Die Aufzeichnung der Signale erfolgt auf verschiedene Weise und an verschiedenen Orten — einerseits aus Sicherheits- und Redundanzgründen, andererseits auch, weil die Aufzeichnungen verschiedenen Zwecken dienen. So wird in der Regie ein Recorder des Typs KiPro Ultra von Aja für einen Sicherheitsmitschnitt eingesetzt. In einem Serverraum im Keller dient ein Zentralspeichersystem von Cinegy als weitere Aufzeichnungsstation.
Gute Organisation sowie passende Netzwerk- und Zentralspeicherfunktionalität sind nötig (etwa auch im Transcoding-Bereich), um den Workflow in dem vorgegebenen, weiter oben beschriebenen Takt zu realisieren.
Acht Capture-Server und der Zentralspeicher von Cinegy bilden die Hardware-Basis des MAM-Systems von Cinegy, mit dem das Material verwaltet und archiviert wird. Mit dem in Cinegy integrierten Editing-Modul wird das Material teilweise auch bearbeitet, Berlin Phil Media nutzt aber auch Edius-Systeme für die Aufzeichnung und Bearbeitung.

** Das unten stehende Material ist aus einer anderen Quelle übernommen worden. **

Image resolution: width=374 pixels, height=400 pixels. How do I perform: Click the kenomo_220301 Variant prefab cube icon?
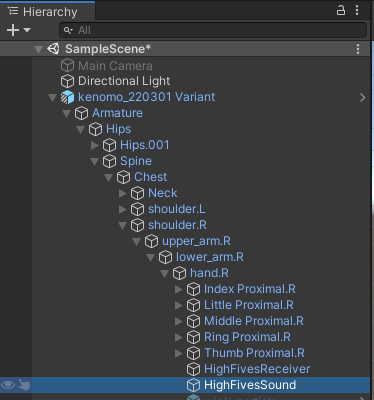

Von absolut zentraler Bedeutung ist für ein klassisches Orchester natürlich der Ton, auch in der Aufzeichnung. Hierfür gibt es in der Philharmonie eine eigene Tonregie, die in wesentlichen Teilen mit Equipment von Stage Tec ausgestattet ist. Auf diesen Bereich der medientechnischen Installation in der Philharmonie geht dieser Artikel nicht im Detail ein. In der Videoregie gibt es einen im Vergleich zur Audioregie nur kleinen Audiomischer, denn es geht hier ja im wesentlichen darum, die Audiosignale der separaten Tonregie zu übernehmen.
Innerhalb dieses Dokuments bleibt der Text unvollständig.